2022年9月27日、フエゴインターナショナルと日本大学生産工学部(五十部誠一郎教授)は、食用コオロギのタンパク質の肉様組織化に成功したとプレスリリースで発表した。では、食用コオロギを肉様組織化することでどのようなメリットがあるのだろうか。今回は、そんな話題について紹介したいと思う。

食用コオロギの肉様組織化に成功

フエゴインターナショナルらが成功した食用コオロギの肉様組織化。これは、食用コオロギを脱脂処理せずに乾燥粉末化したコオロギたんぱくと大豆たんぱくを原料にして、エクストルーダー(押出成形)処理を行うことで代替肉を作り出す、新たな方法だ。

まず、フエゴインターナショナルを紹介したい。
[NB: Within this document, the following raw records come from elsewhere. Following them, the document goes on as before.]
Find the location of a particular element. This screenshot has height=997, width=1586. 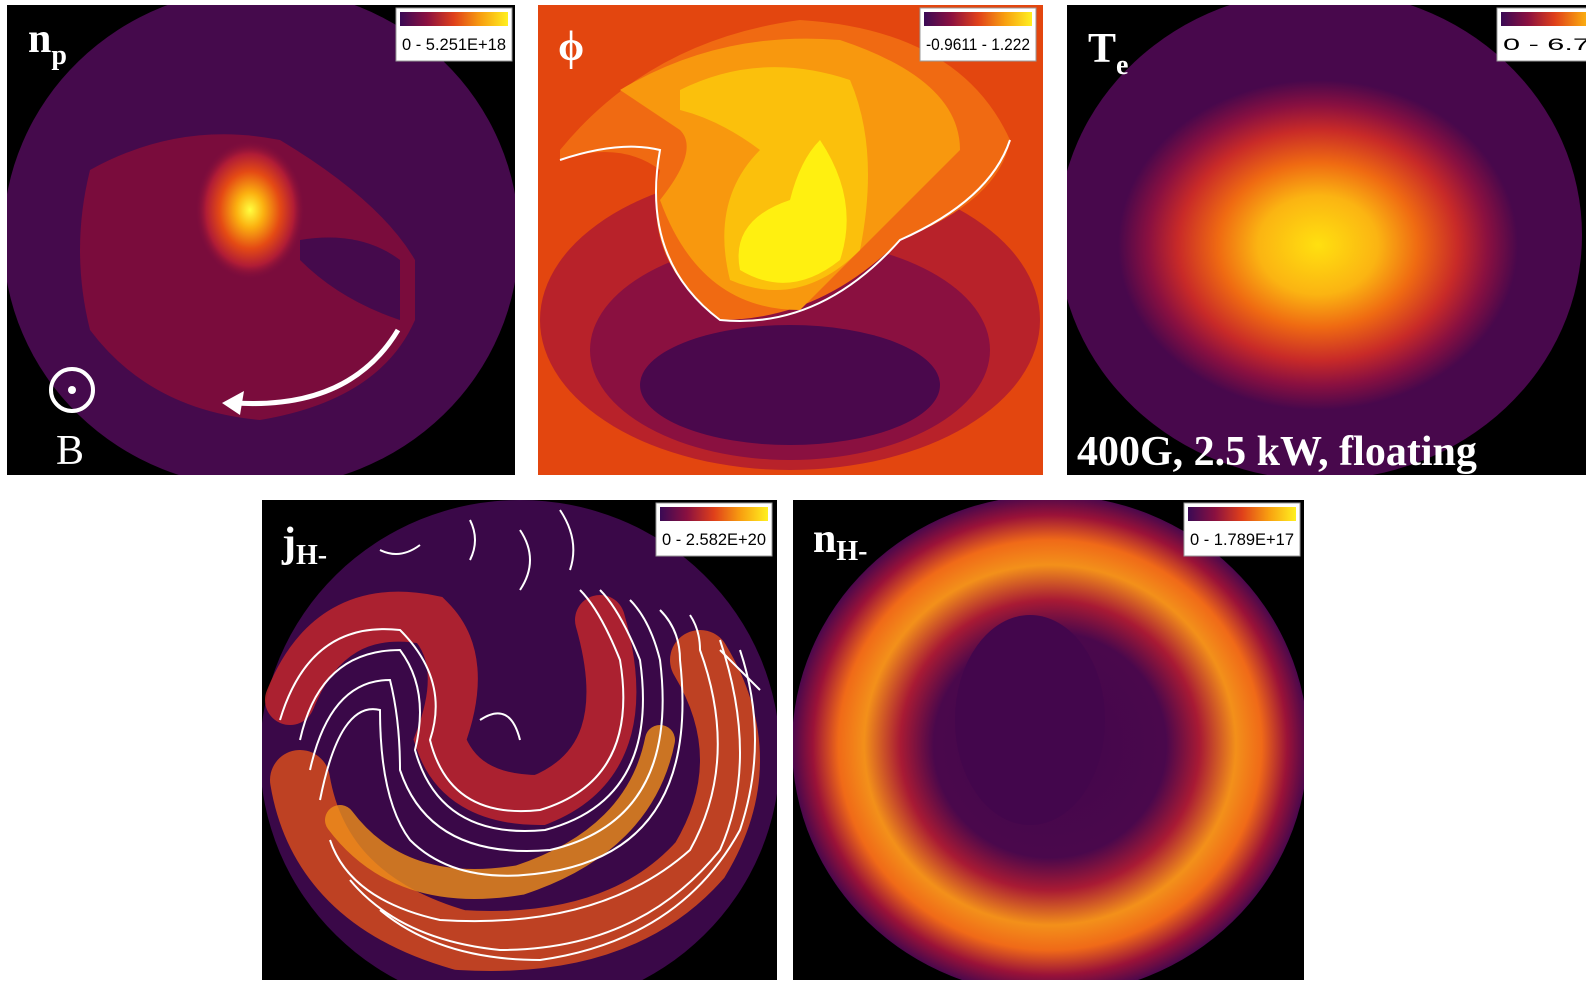

panel-label: Te is located at coordinates (1108, 54).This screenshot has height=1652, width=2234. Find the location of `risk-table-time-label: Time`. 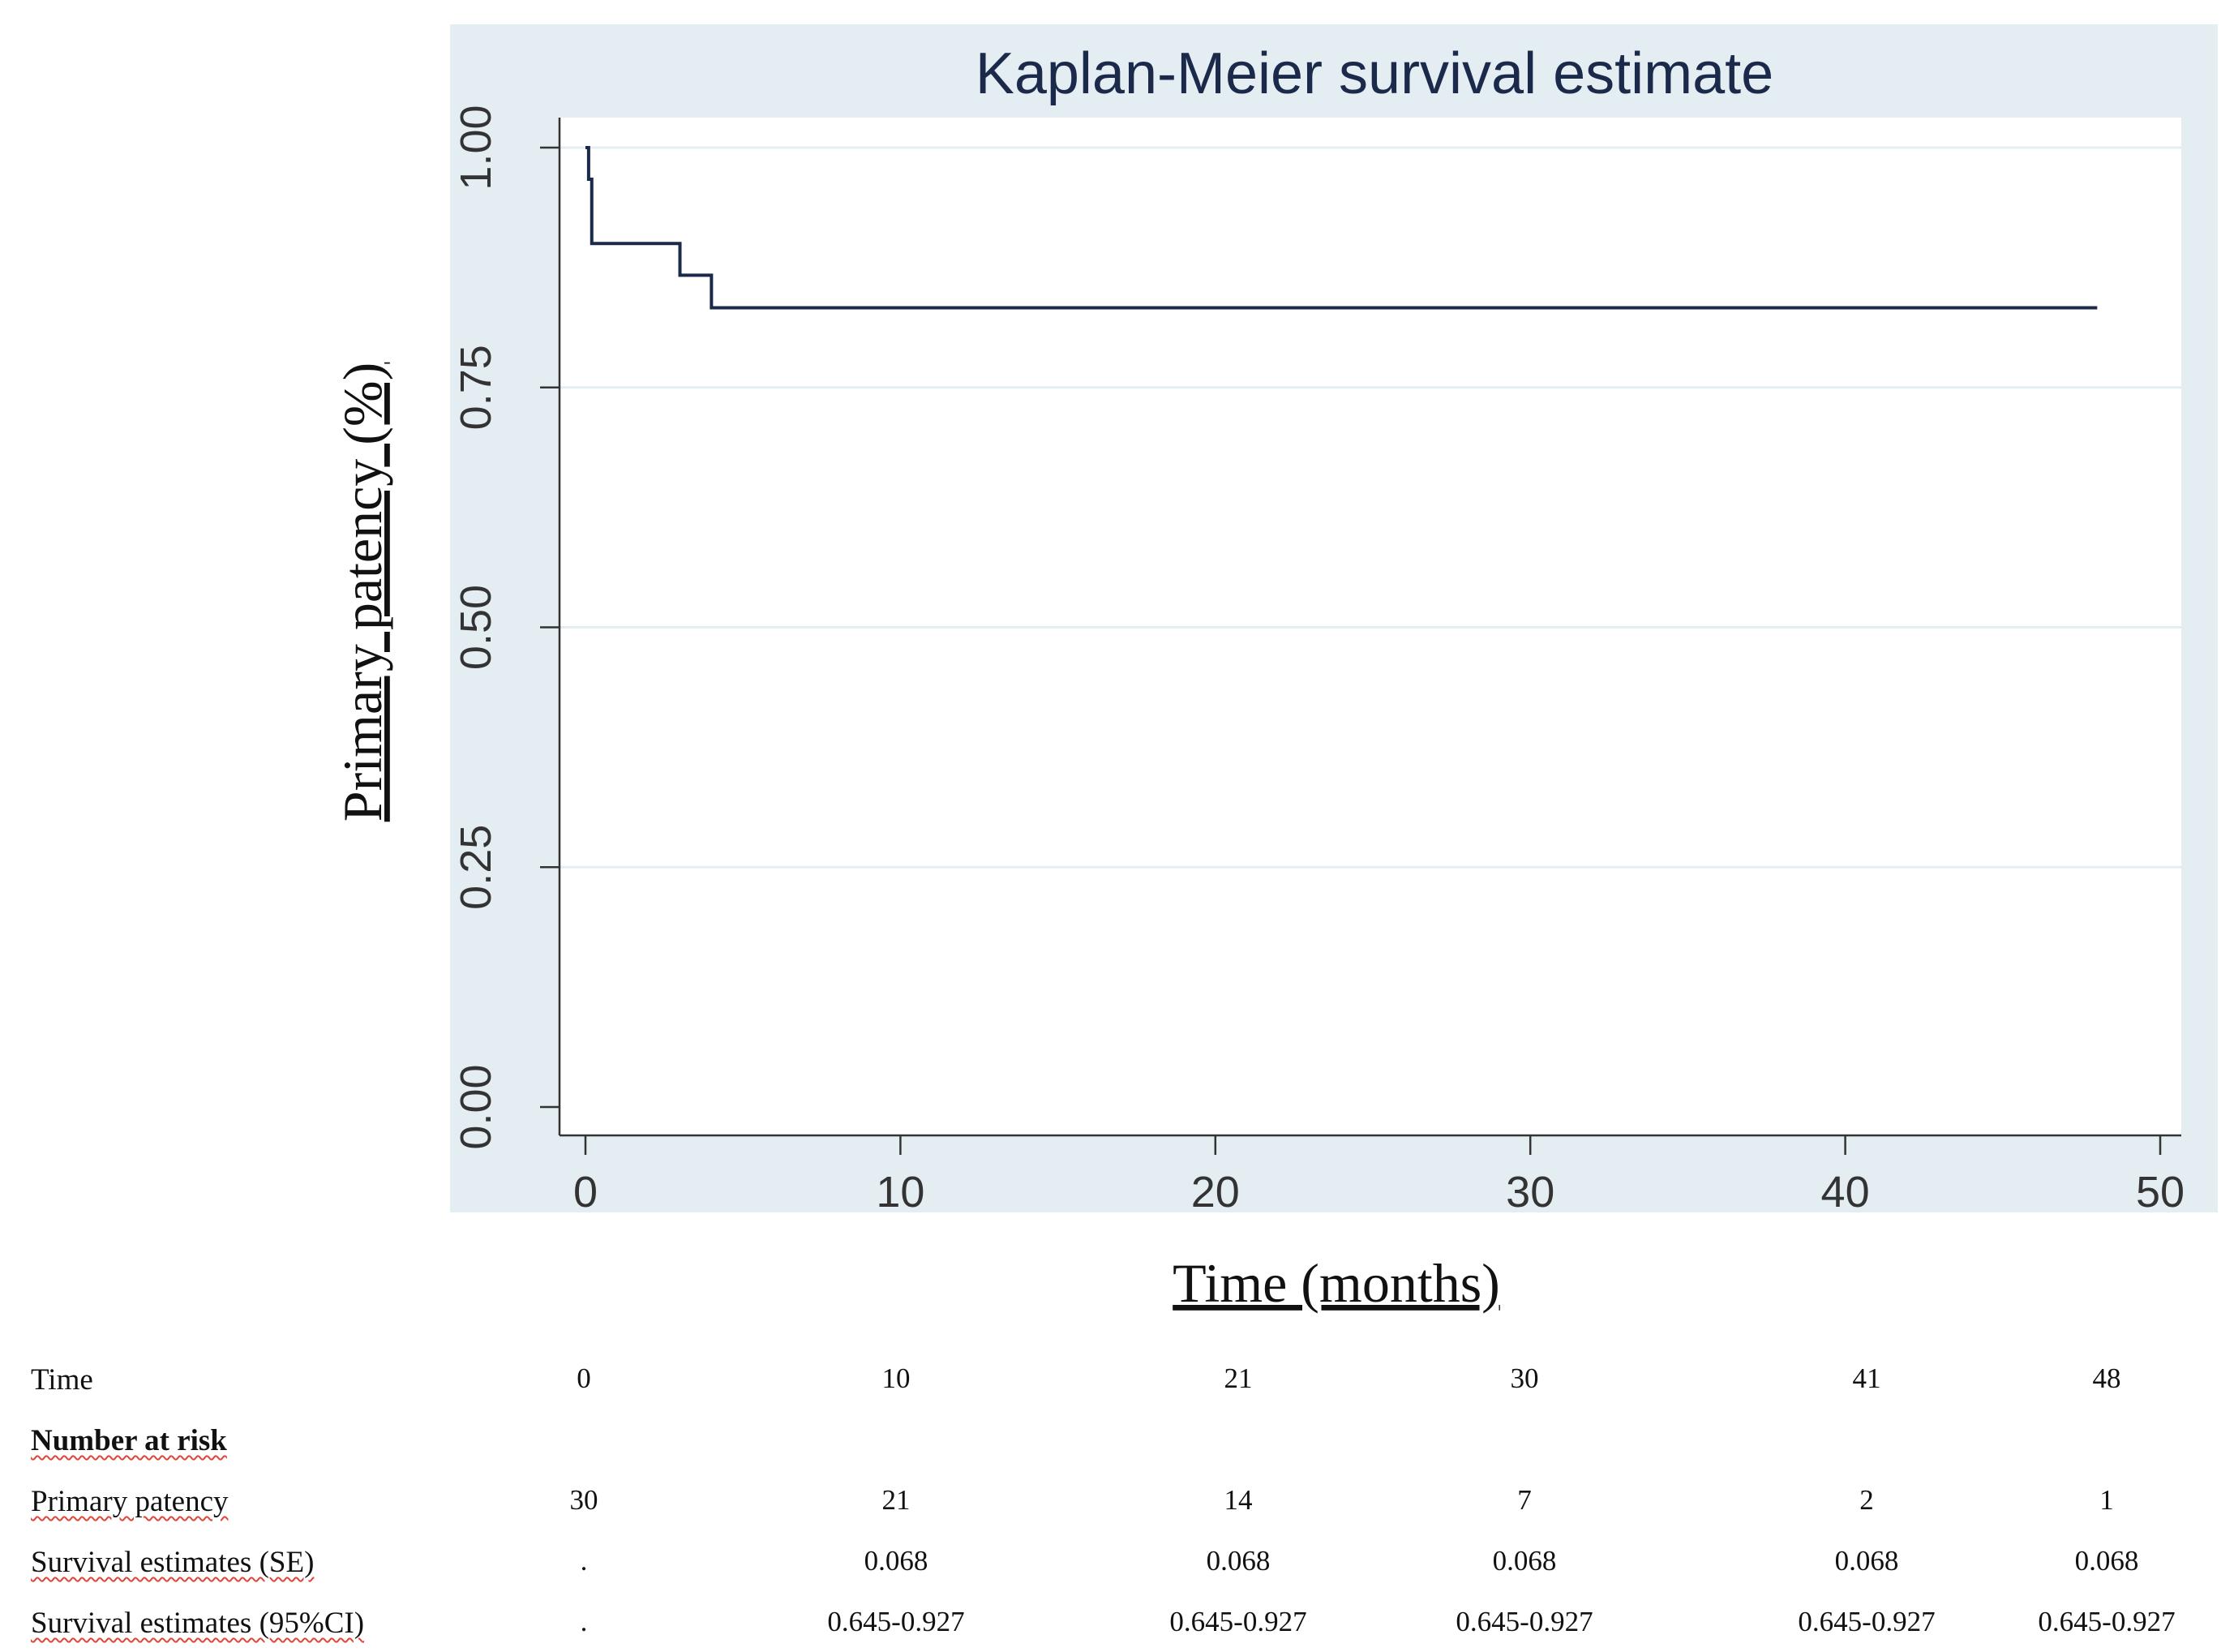

risk-table-time-label: Time is located at coordinates (62, 1380).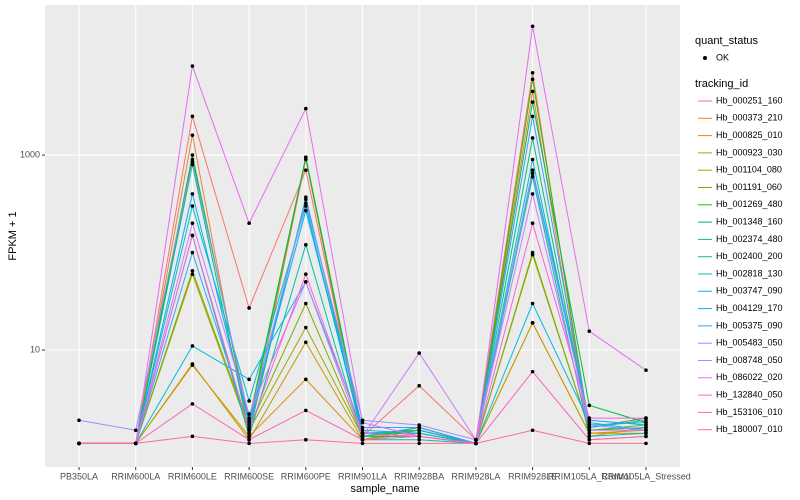 Image resolution: width=800 pixels, height=500 pixels. Describe the element at coordinates (750, 135) in the screenshot. I see `legend-label: Hb_000825_010` at that location.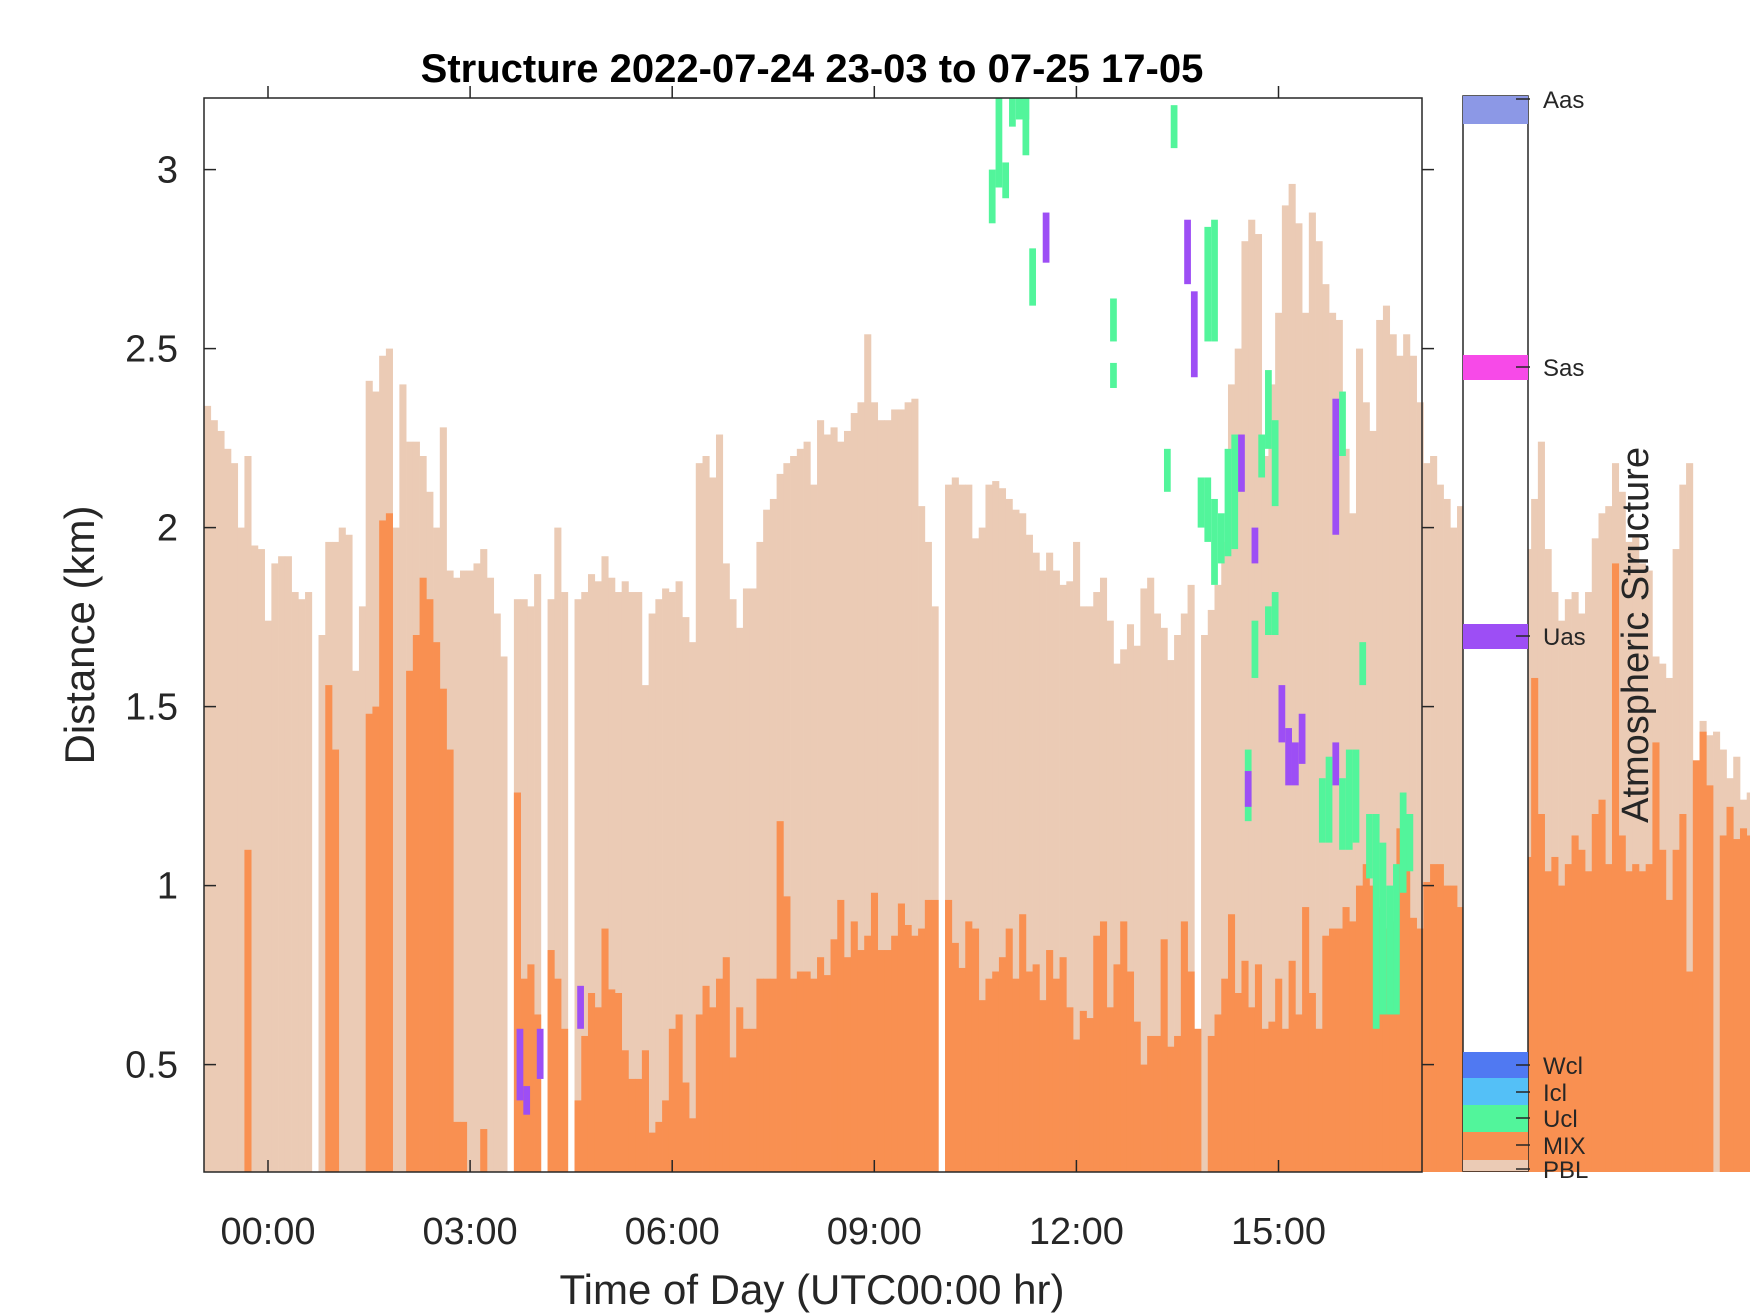 The height and width of the screenshot is (1313, 1750). Describe the element at coordinates (812, 1290) in the screenshot. I see `x-axis-label: Time of Day (UTC00:00 hr)` at that location.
千葉県を拠点とする同社は、食用昆虫の養殖や昆虫食の製造・販売を手掛ける。千葉県の睦沢町で生産を行い、地域の食品産業から発生する廃棄物をコオロギの飼料にすることで、食品ロス・処分エネルギー・生産コストを削減。そして今後、コオロギを地域の自慢の食材にし「高品質の栄養食」として世界へ届けること、さらには、地域活性化とともに、近い将来訪れるとされる地球の食糧難を緩和する事業へと挑戦している。

  • 食用コオロギの養殖や昆虫食品の規格製造を行うフエゴインターナショナル

    食用コオロギの養殖や昆虫食品の規格製造を行うフエゴインターナショナル(出典:フエゴインターナショナル)

では、なぜ、フエゴインターナショナルと日本大学生産工学部は、食用コオロギの肉様組織化に着手したのだろうか。

昆虫食は現在、地球規模での人口増加に伴うタンパク質不足の問題を解決する食品として注目が集まる。牛や豚、鶏などに比べ、餌の量・価格・生育期間・生育場所の確保などの生産上の課題、そして食品ロスなどの課題に対しても解決が期待されている。

しかしコオロギについては、価格や加工技術がネックになり、コオロギ食品の多様化がなかなか進まないという課題があるという。また、従来からのコオロギなどの昆虫食は、乾燥粉末の状態への加工から大きくから抜け出せていないという課題もあるという。

そこで、フエゴインターナショナルと日本大学生産工学部は、食用コオロギの肉様組織化技術を開発。これまで、コオロギスナックなどの菓子類が中心だったが、この肉様組織化によって、ミンチ・フィレ・ブロックなどに加工可能で、焼肉やステーキ、唐揚げといった商品への活用も目されている。

いかがだったろうか。コオロギという身近な昆虫からスタートしたフエゴインターナショナルの取り組みは、地域を飛び出し、最終的には地球規模の課題までも解決しうるのだ。 現在、フエゴインターナショナルはコオロギを連想させない商品も発売している。例えば、クリケットグラノーラはパッケージデザインも素晴らしい。次はどのような新しい取り組みを仕掛けるのだろうか。楽しみだ。